Extracting MNIST_data/train-images-idx3-ubyte.gz
Successfully downloaded train-labels-idx1-ubyte.gz 28881 bytes.
Extracting MNIST_data/train-labels-idx1-ubyte.gz
Successfully downloaded t10k-images-idx3-ubyte.gz 1648877 bytes.
Extracting MNIST_data/t10k-images-idx3-ubyte.gz
Successfully downloaded t10k-labels-idx1-ubyte.gz 4542 bytes.
Extracting MNIST_data/t10k-labels-idx1-ubyte.gz

使用 tf.layers.batch_normalization实现归一化

tf.layers版本的使用更加常见,tf.layers.batch_normalization

我们将会使用下面的函数来实现全链接层,现在还没有使用归一化操作。

"""
DO NOT MODIFY THIS CELL
"""
def fully_connected(prev_layer, num_units):
    """
    Create a fully connectd layer with the given layer as input and the given number of neurons.
    
    :param prev_layer: Tensor
        The Tensor that acts as input into this layer
    :param num_units: int
        The size of the layer. That is, the number of units, nodes, or neurons.
    :returns Tensor
        A new fully connected layer
    """
    layer = tf.layers.dense(prev_layer, num_units, activation=tf.nn.relu)
    return layer

我们将会使用下面的函数实现卷积层,现在还没有使用归一化操作。

"""
DO NOT MODIFY THIS CELL
"""
def conv_layer(prev_layer, layer_depth):
    """
    Create a convolutional layer with the given layer as input.
    
    :param prev_layer: Tensor
        The Tensor that acts as input into this layer
    :param layer_depth: int
        We'll set the strides and number of feature maps based on the layer's depth in the network.
        This is *not* a good way to make a CNN, but it helps us create this example with very little code.
    :returns Tensor
        A new convolutional layer
    """
    strides = 2 if layer_depth % 3 == 0 else 1
    conv_layer = tf.layers.conv2d(prev_layer, layer_depth*4, 3, strides, 'same', activation=tf.nn.relu)
    return conv_layer

下面的函数将会构建一个网络并进行训练,此时还没有进行归一化。

"""
DO NOT MODIFY THIS CELL
"""
def train(num_batches, batch_size, learning_rate):
    # Build placeholders for the input samples and labels 
    inputs = tf.placeholder(tf.float32, [None, 28, 28, 1])
    labels = tf.placeholder(tf.float32, [None, 10])
    
    # Feed the inputs into a series of 20 convolutional layers 
    layer = inputs
    for layer_i in range(1, 20):
        layer = conv_layer(layer, layer_i)
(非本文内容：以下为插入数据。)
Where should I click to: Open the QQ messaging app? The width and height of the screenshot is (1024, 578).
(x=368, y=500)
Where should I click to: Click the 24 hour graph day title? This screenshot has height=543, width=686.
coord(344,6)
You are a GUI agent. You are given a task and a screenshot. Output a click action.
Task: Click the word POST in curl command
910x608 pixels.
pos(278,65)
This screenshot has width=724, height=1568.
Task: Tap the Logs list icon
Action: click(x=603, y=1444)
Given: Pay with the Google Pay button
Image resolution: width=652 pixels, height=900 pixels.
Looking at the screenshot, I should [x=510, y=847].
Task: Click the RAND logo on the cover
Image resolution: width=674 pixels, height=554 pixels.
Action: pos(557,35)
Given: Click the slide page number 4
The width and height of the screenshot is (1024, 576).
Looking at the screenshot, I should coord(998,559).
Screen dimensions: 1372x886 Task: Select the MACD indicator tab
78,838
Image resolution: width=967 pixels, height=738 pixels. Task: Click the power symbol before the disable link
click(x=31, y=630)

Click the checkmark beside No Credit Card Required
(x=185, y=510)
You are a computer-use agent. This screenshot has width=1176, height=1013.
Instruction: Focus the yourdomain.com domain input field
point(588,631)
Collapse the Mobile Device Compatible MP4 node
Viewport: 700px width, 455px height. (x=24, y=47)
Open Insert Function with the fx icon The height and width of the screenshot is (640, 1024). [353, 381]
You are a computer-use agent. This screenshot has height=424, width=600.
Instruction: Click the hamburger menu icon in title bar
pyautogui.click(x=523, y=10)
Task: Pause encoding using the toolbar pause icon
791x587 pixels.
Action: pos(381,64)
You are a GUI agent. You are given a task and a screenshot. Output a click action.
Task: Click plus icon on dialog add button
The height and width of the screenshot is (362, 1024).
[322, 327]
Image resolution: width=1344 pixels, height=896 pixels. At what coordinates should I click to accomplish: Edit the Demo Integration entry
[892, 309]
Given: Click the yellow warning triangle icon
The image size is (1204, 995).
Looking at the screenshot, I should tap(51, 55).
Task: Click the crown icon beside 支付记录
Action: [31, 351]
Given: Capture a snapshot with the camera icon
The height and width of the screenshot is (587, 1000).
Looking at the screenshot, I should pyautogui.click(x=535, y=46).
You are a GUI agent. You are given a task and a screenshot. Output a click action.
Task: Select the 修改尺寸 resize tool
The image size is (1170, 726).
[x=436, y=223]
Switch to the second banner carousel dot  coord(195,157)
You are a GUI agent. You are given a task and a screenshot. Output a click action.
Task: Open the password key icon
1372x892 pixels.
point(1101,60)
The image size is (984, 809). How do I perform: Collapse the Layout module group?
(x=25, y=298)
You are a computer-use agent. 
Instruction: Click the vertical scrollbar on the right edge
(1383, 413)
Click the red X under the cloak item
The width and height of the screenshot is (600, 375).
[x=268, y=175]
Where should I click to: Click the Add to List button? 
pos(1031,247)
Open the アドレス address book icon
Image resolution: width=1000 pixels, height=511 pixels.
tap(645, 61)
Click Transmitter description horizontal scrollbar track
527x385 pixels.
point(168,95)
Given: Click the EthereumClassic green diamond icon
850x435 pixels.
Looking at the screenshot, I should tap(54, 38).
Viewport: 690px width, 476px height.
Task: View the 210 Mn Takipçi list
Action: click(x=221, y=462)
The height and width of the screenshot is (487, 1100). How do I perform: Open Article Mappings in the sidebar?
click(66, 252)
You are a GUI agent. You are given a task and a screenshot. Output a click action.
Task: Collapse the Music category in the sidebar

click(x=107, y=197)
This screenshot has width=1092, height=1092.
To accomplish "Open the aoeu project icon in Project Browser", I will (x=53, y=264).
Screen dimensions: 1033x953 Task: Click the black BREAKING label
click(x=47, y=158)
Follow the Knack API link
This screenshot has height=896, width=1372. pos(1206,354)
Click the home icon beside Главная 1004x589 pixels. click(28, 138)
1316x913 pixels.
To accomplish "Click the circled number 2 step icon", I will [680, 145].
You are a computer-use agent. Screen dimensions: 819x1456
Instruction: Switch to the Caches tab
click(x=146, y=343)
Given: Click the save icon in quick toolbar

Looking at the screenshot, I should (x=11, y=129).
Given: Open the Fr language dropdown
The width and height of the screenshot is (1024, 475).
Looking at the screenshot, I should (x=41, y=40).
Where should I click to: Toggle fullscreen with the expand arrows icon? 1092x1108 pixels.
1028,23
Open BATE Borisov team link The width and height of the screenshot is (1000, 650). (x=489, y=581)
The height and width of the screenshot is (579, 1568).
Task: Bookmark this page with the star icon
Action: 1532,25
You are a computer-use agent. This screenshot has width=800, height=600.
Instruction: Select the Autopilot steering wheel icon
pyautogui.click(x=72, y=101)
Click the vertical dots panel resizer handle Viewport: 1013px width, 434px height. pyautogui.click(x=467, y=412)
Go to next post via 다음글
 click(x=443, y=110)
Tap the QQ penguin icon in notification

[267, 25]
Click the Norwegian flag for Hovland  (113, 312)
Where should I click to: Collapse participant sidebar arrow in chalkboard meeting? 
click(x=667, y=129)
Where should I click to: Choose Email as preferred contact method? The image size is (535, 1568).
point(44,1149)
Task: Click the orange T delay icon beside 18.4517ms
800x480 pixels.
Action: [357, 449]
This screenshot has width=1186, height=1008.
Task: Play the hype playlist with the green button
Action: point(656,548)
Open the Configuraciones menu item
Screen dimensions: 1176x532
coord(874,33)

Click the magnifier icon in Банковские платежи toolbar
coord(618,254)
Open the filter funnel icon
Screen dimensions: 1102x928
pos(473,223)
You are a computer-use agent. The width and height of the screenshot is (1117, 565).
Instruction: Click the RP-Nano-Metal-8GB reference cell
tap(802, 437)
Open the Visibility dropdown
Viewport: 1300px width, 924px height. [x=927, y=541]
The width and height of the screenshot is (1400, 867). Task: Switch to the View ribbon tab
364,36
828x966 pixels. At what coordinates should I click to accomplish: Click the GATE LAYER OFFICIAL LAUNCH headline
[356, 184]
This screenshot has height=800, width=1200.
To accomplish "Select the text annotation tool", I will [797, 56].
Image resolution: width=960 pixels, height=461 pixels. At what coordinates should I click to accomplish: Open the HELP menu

    # Flatten the output from the convolutional layers 
    orig_shape = layer.get_shape().as_list()
    layer = tf.reshape(layer, shape=[-1, orig_shape[1] * orig_shape[2] * orig_shape[3]])

    # Add one fully connected layer
    layer = fully_connected(layer, 100)

    # Create the output layer with 1 node for each 
    logits = tf.layers.dense(layer, 10)
    
    # Define loss and training operations
    model_loss = tf.reduce_mean(tf.nn.sigmoid_cross_entropy_with_logits(logits=logits, labels=labels))
    train_opt = tf.train.AdamOptimizer(learning_rate).minimize(model_loss)
    
    # Create operations to test accuracy
    correct_prediction = tf.equal(tf.argmax(logits,1), tf.argmax(labels,1))
    accuracy = tf.reduce_mean(tf.cast(correct_prediction, tf.float32))
    
    # Train and test the network
    with tf.Session() as sess:
        sess.run(tf.global_variables_initializer())
        for batch_i in range(num_batches):
            batch_xs, batch_ys = mnist.train.next_batch(batch_size)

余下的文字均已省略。